WHAT YOU HAVE TO DO.
Reproduce verbatim only the stretch of the material from the line containing "PTCP 2013 - Carta dello Statuto del Territorio Art. 23" through the end of the material, including both ends.

DATA TO USE.
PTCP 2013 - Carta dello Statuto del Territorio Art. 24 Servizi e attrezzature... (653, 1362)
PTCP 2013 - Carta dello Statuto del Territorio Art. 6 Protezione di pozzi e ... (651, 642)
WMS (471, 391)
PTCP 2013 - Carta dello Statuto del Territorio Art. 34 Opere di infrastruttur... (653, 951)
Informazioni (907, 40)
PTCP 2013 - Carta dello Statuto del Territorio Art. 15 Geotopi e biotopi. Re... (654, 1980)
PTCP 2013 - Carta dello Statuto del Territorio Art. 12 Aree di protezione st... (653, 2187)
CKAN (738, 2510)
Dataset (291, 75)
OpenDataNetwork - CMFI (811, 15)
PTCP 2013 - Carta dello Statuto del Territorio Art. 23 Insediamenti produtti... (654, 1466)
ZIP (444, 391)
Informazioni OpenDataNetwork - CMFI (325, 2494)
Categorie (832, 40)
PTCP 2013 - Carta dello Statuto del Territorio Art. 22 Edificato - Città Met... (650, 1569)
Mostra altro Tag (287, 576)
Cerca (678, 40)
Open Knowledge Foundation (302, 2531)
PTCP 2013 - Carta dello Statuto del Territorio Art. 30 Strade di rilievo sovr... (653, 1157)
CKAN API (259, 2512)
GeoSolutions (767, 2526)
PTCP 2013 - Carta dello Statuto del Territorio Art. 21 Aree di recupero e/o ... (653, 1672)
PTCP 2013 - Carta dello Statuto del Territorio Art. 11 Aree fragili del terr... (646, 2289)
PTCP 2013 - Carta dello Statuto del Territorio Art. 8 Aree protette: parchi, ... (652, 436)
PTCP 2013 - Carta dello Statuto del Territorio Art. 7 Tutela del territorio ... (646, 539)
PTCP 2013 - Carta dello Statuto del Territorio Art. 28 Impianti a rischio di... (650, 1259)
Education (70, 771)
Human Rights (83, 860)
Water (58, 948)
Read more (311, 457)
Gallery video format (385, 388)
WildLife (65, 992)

TASK RESPONSE.
PTCP 2013 - Carta dello Statuto del Territorio Art. 23 Insediamenti produtti... (654, 1466)
ZIP (444, 391)
Informazioni OpenDataNetwork - CMFI (325, 2494)
Categorie (832, 40)
PTCP 2013 - Carta dello Statuto del Territorio Art. 22 Edificato - Città Met... (650, 1569)
Mostra altro Tag (287, 576)
Cerca (678, 40)
Open Knowledge Foundation (302, 2531)
PTCP 2013 - Carta dello Statuto del Territorio Art. 30 Strade di rilievo sovr... (653, 1157)
CKAN API (259, 2512)
GeoSolutions (767, 2526)
PTCP 2013 - Carta dello Statuto del Territorio Art. 21 Aree di recupero e/o ... (653, 1672)
PTCP 2013 - Carta dello Statuto del Territorio Art. 11 Aree fragili del terr... (646, 2289)
PTCP 2013 - Carta dello Statuto del Territorio Art. 8 Aree protette: parchi, ... (652, 436)
PTCP 2013 - Carta dello Statuto del Territorio Art. 7 Tutela del territorio ... (646, 539)
PTCP 2013 - Carta dello Statuto del Territorio Art. 28 Impianti a rischio di... (650, 1259)
Education (70, 771)
Human Rights (83, 860)
Water (58, 948)
Read more (311, 457)
Gallery video format (385, 388)
WildLife (65, 992)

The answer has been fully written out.